*Exercise instructions*. Please reproduce the lines from the one containing "This screenshot has" through the end of the data below exactly as they stand, and omit all pictures.

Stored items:
────

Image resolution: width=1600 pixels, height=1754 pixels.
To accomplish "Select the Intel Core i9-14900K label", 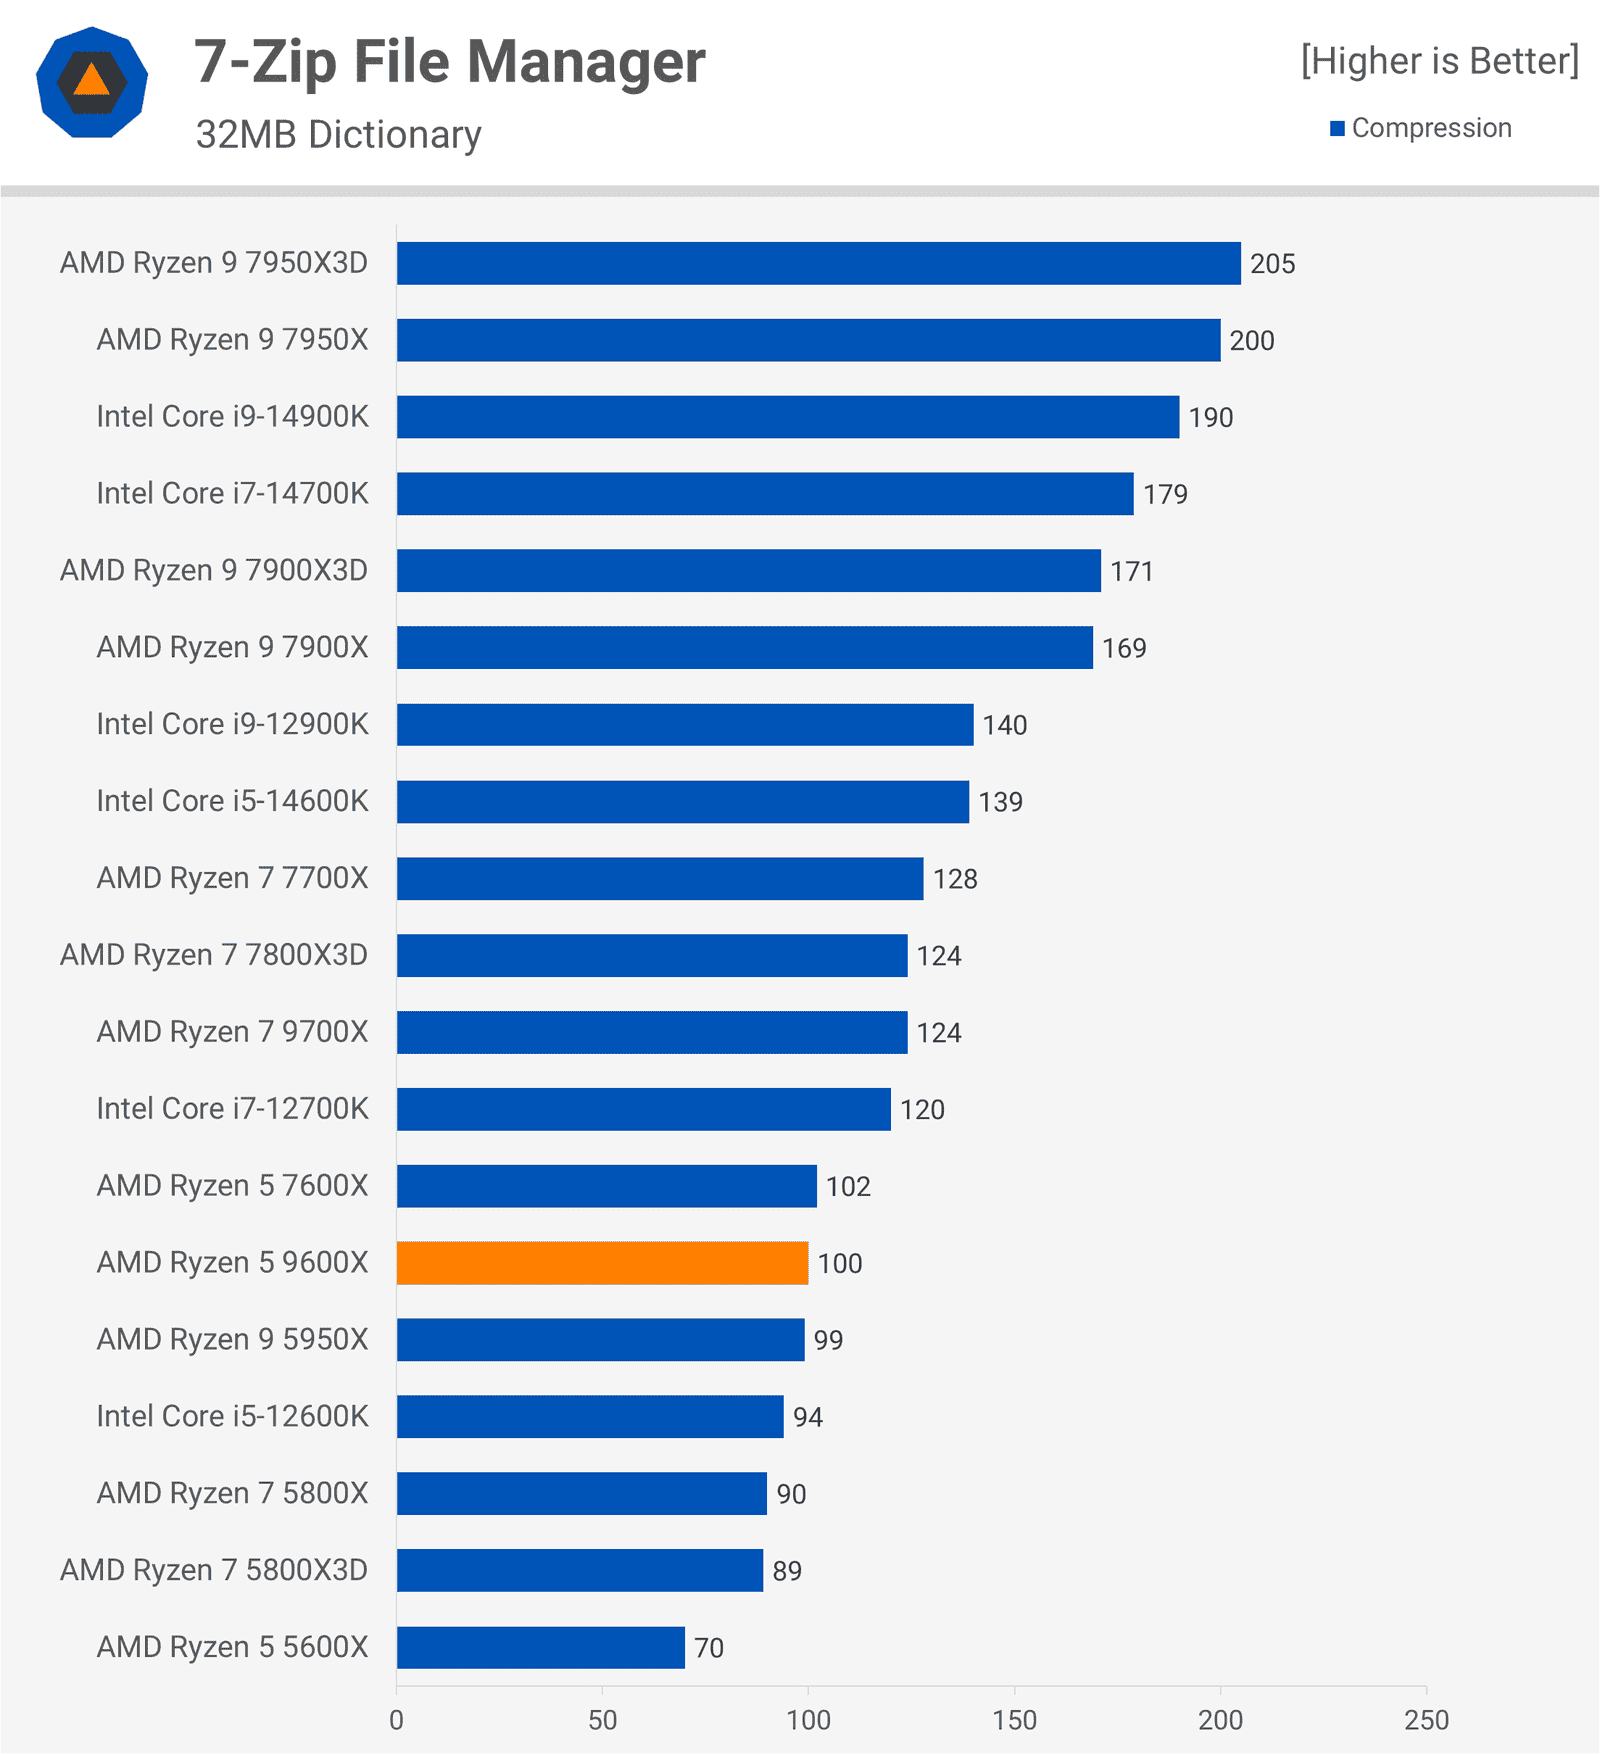I will pos(232,416).
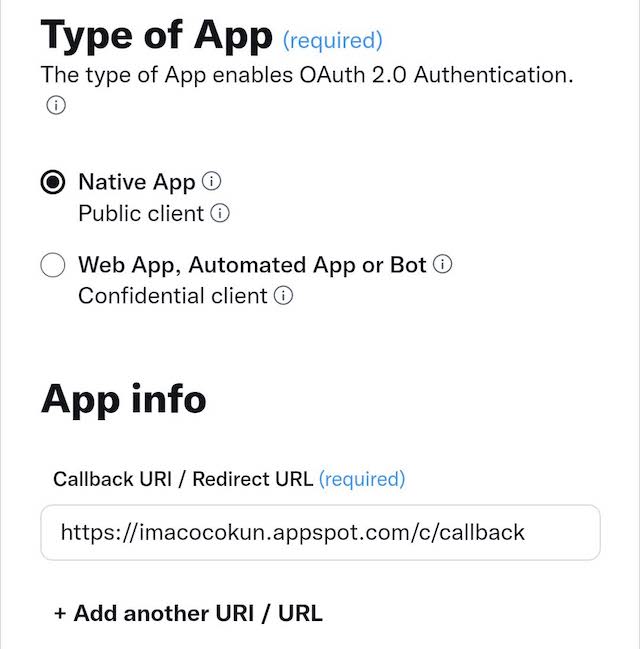The image size is (640, 649).
Task: Open the info tooltip beside Native App
Action: 212,181
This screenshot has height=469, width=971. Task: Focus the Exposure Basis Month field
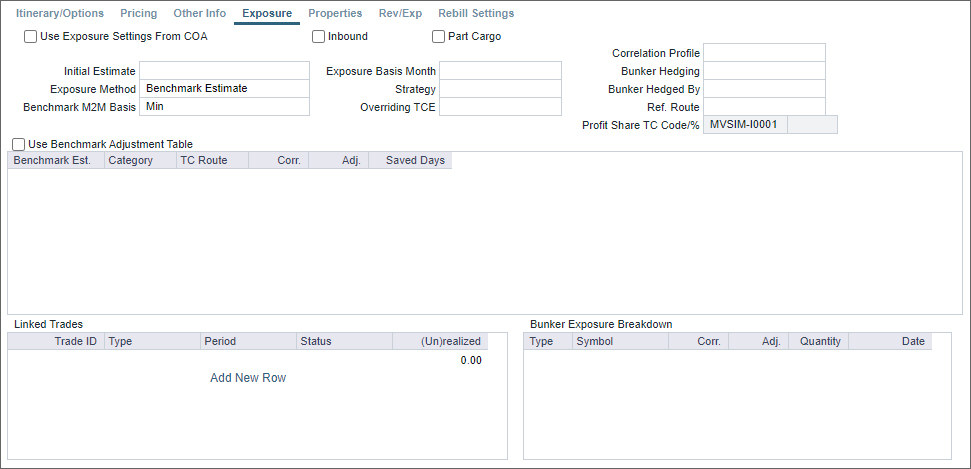500,71
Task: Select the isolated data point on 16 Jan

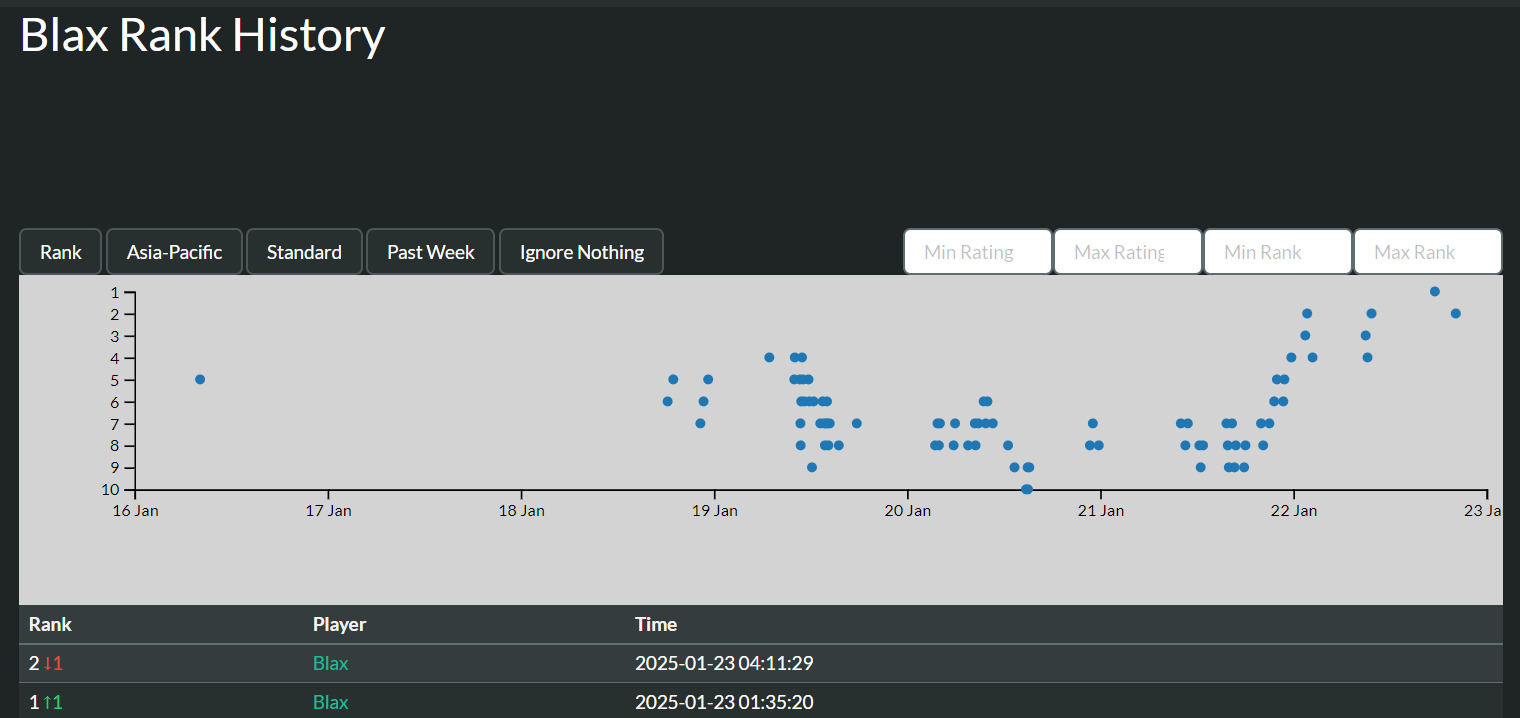Action: tap(200, 379)
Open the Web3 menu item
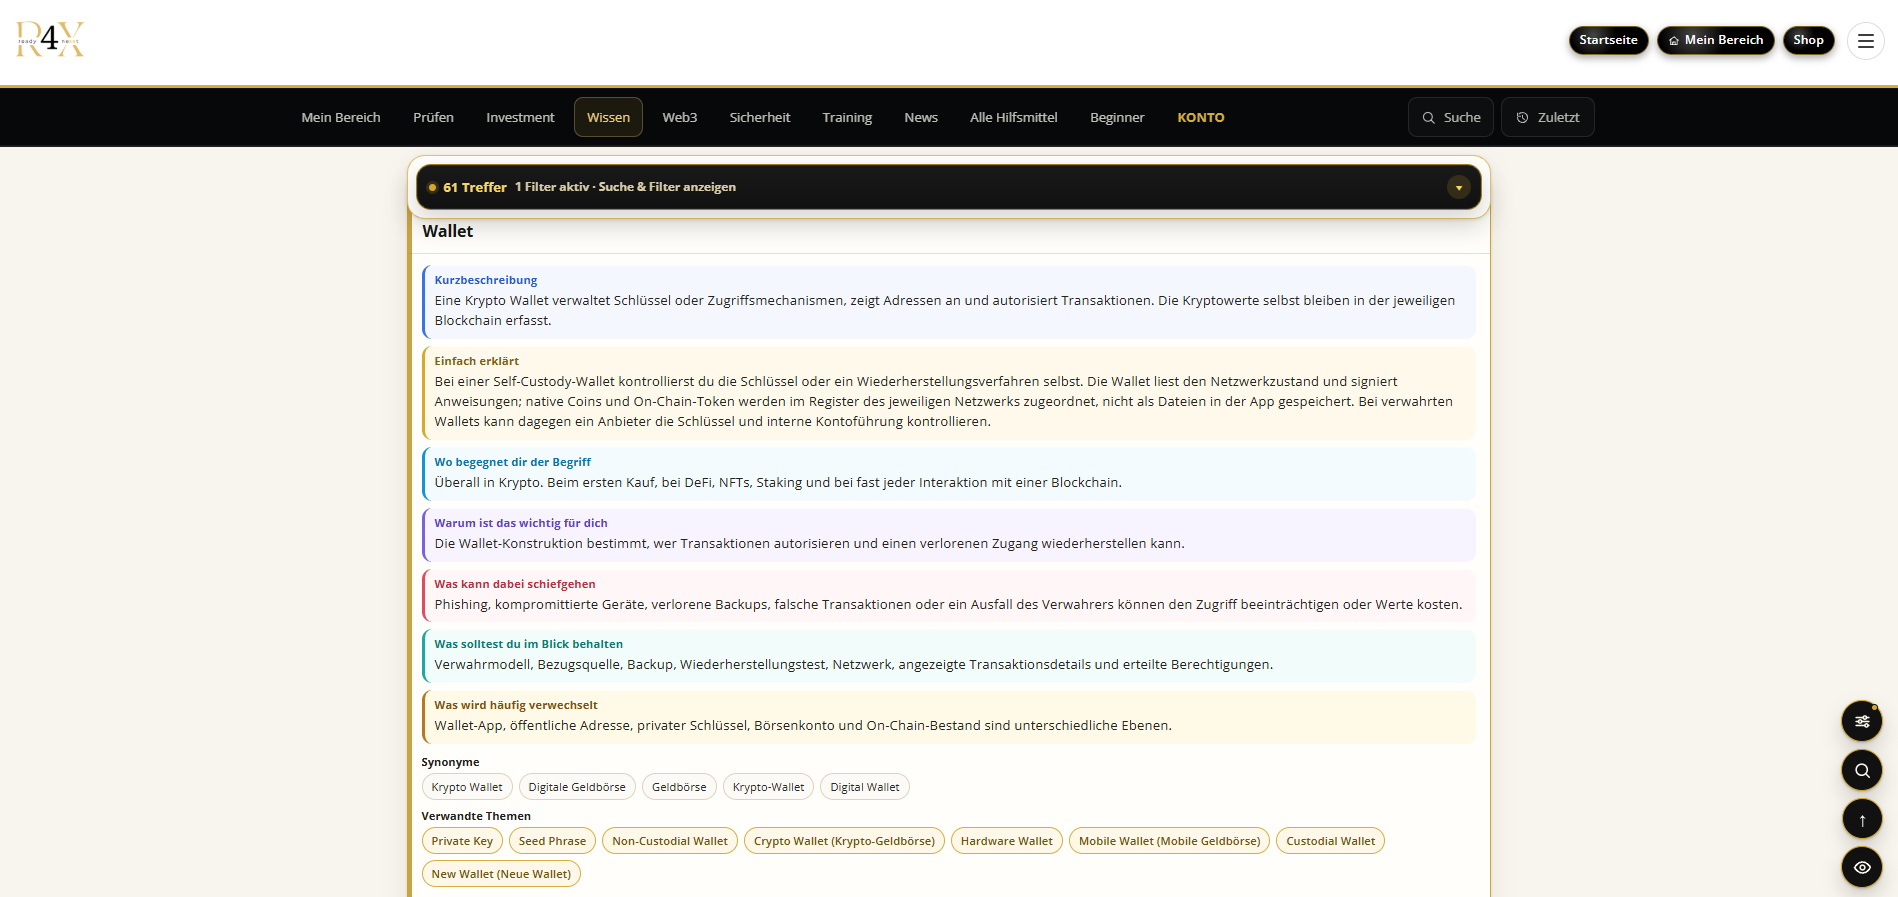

────

*Response to the task*.
This screenshot has height=469, width=971. Task: Focus the Exposure Basis Month field
500,71
Task: Select the isolated data point on 16 Jan

Action: tap(200, 379)
Open the Web3 menu item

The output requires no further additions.